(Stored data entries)
□ □ □ □ □ □ □

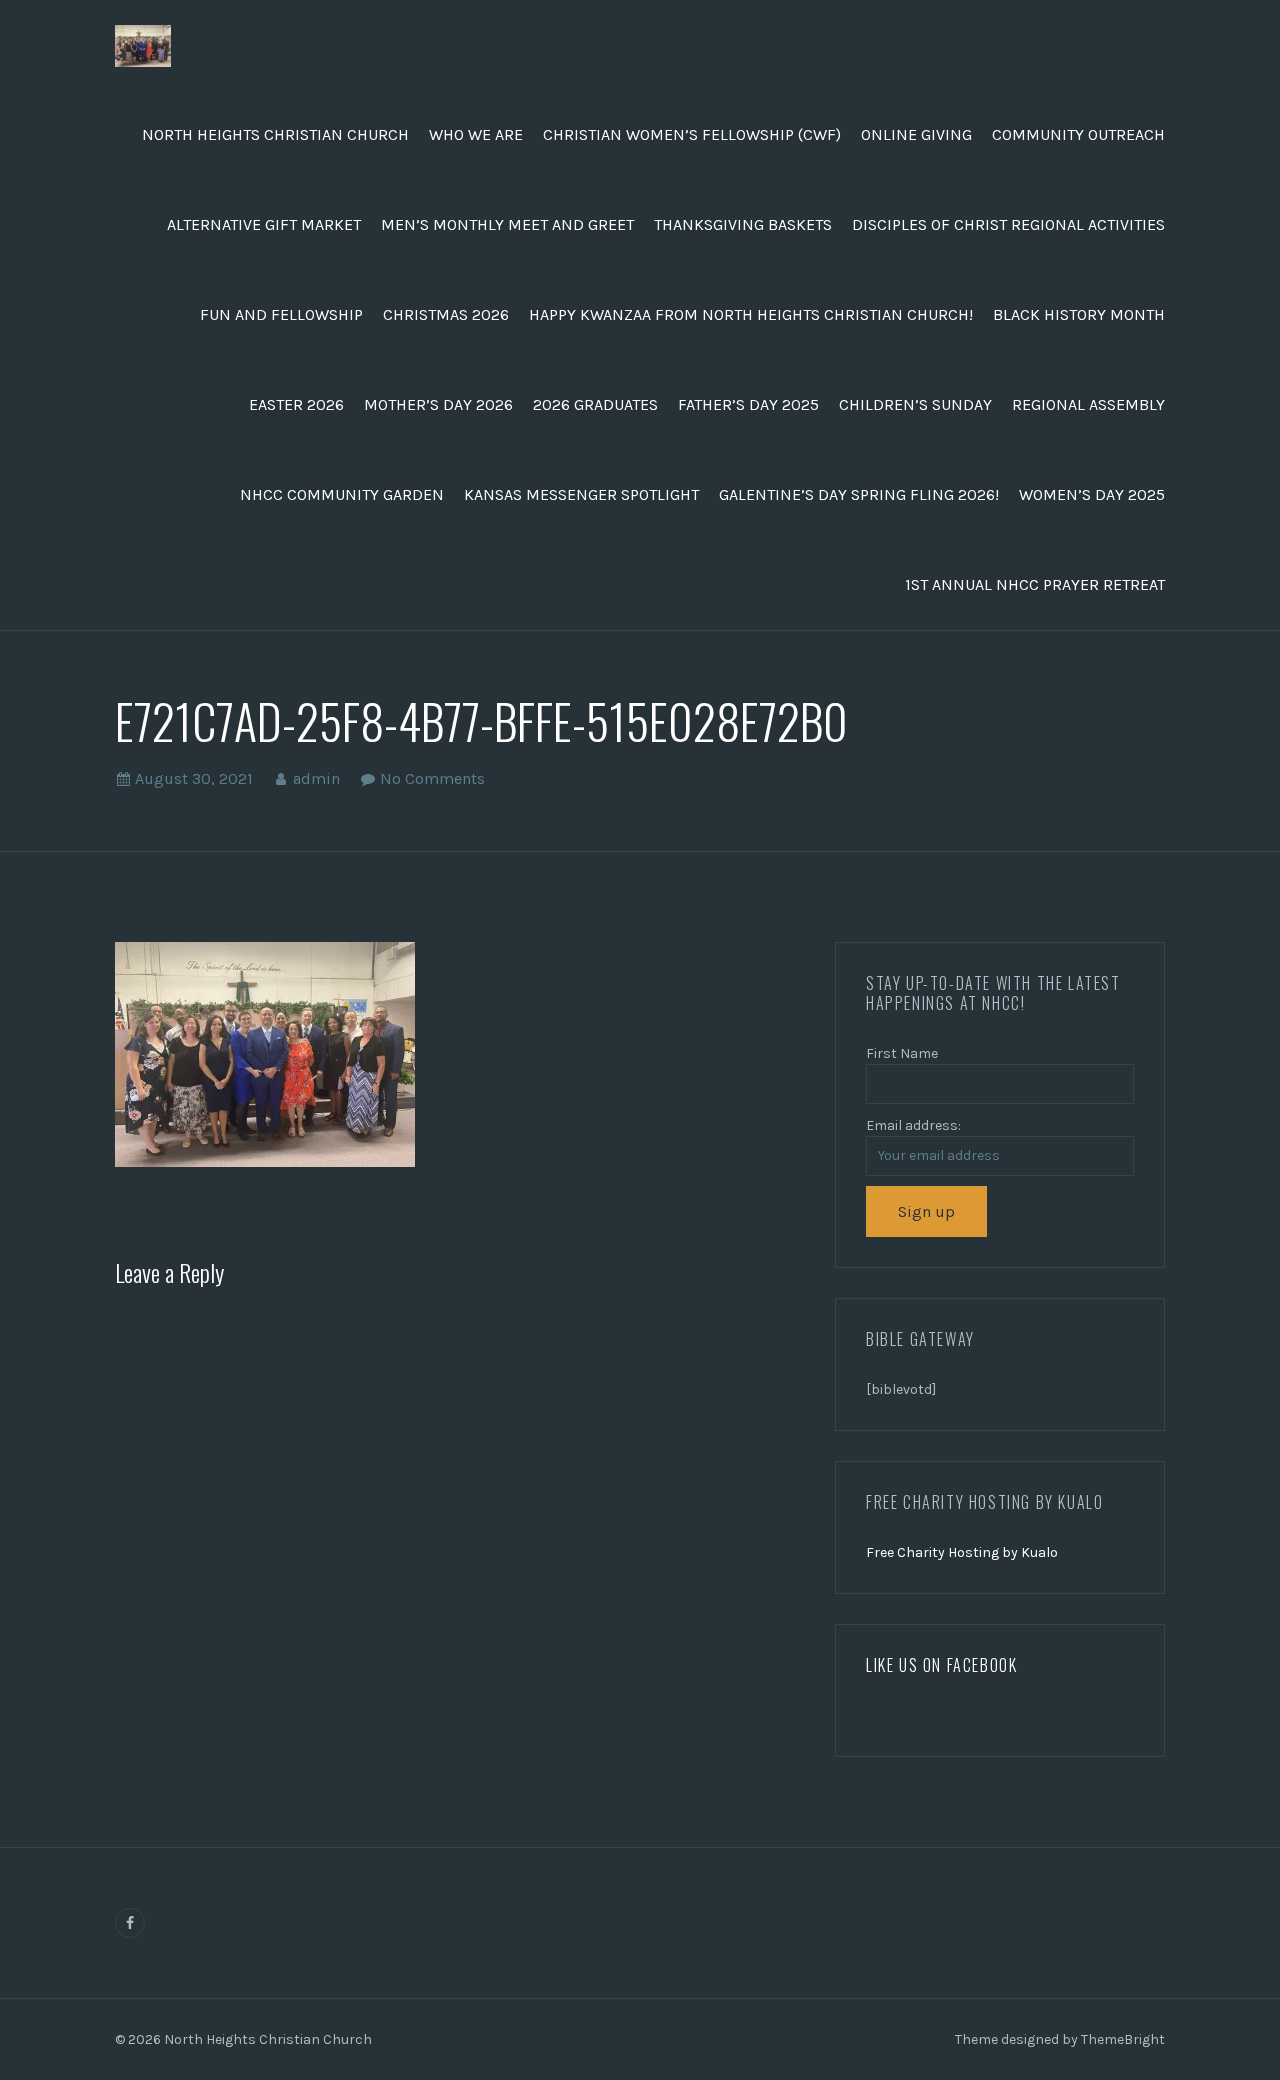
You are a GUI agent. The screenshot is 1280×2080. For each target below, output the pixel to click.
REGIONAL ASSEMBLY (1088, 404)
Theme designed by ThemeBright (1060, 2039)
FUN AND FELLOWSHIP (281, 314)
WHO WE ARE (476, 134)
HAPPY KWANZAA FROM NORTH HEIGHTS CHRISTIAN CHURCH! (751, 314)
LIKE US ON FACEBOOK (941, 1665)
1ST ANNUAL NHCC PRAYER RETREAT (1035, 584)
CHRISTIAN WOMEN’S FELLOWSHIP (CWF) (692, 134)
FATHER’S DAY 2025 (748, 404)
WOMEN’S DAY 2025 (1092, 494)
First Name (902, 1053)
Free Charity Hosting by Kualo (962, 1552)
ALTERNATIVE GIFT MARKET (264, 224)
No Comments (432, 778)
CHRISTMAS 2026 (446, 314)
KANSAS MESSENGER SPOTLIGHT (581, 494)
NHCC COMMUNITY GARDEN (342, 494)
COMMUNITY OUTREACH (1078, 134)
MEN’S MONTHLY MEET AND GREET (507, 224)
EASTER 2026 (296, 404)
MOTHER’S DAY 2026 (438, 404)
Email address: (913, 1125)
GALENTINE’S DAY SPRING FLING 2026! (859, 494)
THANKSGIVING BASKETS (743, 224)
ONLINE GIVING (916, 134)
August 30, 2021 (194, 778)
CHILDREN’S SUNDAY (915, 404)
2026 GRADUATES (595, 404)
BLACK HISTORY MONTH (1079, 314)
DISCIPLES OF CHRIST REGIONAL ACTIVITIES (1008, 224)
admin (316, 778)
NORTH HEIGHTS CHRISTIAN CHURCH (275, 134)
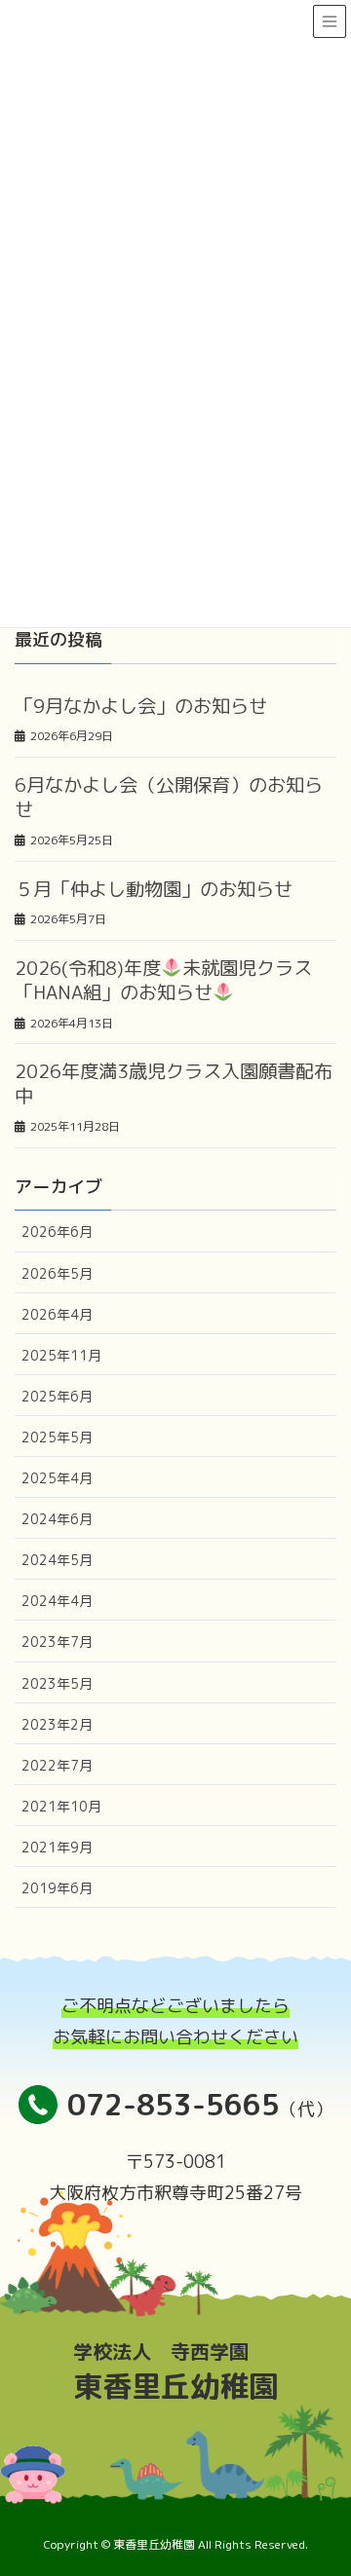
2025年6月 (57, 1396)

□ □ □ □ □ □ □

REQUIRED WORK:
Please give the records again word for word, omitting all images.

EXERCISE RESULT:
You are a GUI agent. The screenshot is 1280×2080. For each target below, output the pixel to click.
REGIONAL ASSEMBLY (1088, 404)
Theme designed by ThemeBright (1060, 2039)
FUN AND FELLOWSHIP (281, 314)
WHO WE ARE (476, 134)
HAPPY KWANZAA FROM NORTH HEIGHTS CHRISTIAN CHURCH! (751, 314)
LIKE US ON FACEBOOK (941, 1665)
1ST ANNUAL NHCC PRAYER RETREAT (1035, 584)
CHRISTIAN WOMEN’S FELLOWSHIP (CWF) (692, 134)
FATHER’S DAY 2025 (748, 404)
WOMEN’S DAY 2025 (1092, 494)
First Name (902, 1053)
Free Charity Hosting by Kualo (962, 1552)
ALTERNATIVE GIFT MARKET (264, 224)
No Comments (432, 778)
CHRISTMAS 2026 (446, 314)
KANSAS MESSENGER SPOTLIGHT (581, 494)
NHCC COMMUNITY GARDEN (342, 494)
COMMUNITY OUTREACH (1078, 134)
MEN’S MONTHLY MEET AND GREET (507, 224)
EASTER 2026 (296, 404)
MOTHER’S DAY 2026 (438, 404)
Email address: (913, 1125)
GALENTINE’S DAY SPRING FLING 2026! (859, 494)
THANKSGIVING BASKETS (743, 224)
ONLINE GIVING (916, 134)
August 30, 2021 (194, 778)
CHILDREN’S SUNDAY (915, 404)
2026 GRADUATES (595, 404)
BLACK HISTORY MONTH (1079, 314)
DISCIPLES OF CHRIST REGIONAL ACTIVITIES (1008, 224)
admin (316, 778)
NORTH HEIGHTS CHRISTIAN CHURCH (275, 134)
2025年6月 (57, 1396)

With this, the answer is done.